Mark,
On 11/26/20 05:14, Mark Thomas wrote:
On 26/11/2020 04:57, Christopher Schultz wrote:
<snip/>
After a normal clean-up the parent then calls close on the two file
descriptors associated with the pipe for a second time."
So the child cleans them up AND the parent cleans them up? Or the parent
cleans when up twice? The child should be able to call close() as many
times as it wants and only poison itself. Does the child process ever
exit()?
With the caveat that some of the below is educated guess work because
the strace was configured to look at the events we were interested in so
I am having to fill in some of the gaps.
The parent "process" is a Java thread currently in native code in a 3rd
party library.
The parent creates a pipe which comes with two file descriptors. One for
the read end, one for the write end.
The parent process then forks. The child process now has copies of the
two file descriptors. (see man fork for more details).
The parent closes its fd for the write end of the pipe. The child closes
its fd for the read end of the pipe.
The child writes to the pipe and the parent reads from it.
The child exits and closes its fd for the write end of the pipe.
The parent closes its fd for the read end of the pipe.

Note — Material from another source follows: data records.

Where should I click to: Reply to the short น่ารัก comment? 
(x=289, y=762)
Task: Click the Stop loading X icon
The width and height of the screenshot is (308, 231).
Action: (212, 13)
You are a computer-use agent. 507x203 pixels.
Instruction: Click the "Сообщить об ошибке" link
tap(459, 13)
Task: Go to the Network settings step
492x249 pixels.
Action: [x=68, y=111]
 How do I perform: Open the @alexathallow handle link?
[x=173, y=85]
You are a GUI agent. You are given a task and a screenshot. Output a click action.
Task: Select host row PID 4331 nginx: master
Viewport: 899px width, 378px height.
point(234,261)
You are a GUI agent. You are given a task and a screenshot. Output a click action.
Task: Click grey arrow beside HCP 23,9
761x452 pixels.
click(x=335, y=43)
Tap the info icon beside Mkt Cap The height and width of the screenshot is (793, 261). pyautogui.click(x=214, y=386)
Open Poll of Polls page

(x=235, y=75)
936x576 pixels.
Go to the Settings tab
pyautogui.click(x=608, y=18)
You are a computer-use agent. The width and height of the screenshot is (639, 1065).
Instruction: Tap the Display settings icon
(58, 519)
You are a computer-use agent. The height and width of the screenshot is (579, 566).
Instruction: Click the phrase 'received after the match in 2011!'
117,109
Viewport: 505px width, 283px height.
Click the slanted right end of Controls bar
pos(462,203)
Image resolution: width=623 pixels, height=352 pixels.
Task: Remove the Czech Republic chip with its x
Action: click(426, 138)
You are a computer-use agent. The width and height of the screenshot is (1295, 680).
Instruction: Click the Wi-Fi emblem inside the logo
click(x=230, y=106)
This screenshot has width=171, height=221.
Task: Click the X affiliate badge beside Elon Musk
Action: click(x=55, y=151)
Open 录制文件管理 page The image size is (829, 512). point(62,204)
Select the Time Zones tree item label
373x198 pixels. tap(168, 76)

At this point all is good. All the closes completely cleanly. Everything
has been shutdown properly.
+1
The two fds allocated to the parent are back in the pool any may be
reused by other threads in the JVM.
The parent then attempts to close the fds associated with the pipe
again. For each fd, if it has not been reallocated an EBADF error
occurs. If it has been reallocated, it is closed thereby breaking
whatever was using it legitimately.
Thanks for clarifying this. I was confused and thinking you were saying
that the child process was the one breaking things, but it's the parent
process. Since the parent is the JVM (the long-running process), all
hell breaks loose.
The parent process must be the JVM process, right? And the parent
process (this native library, running within the JVM process)
double-closes file descriptors, with some measurable delay?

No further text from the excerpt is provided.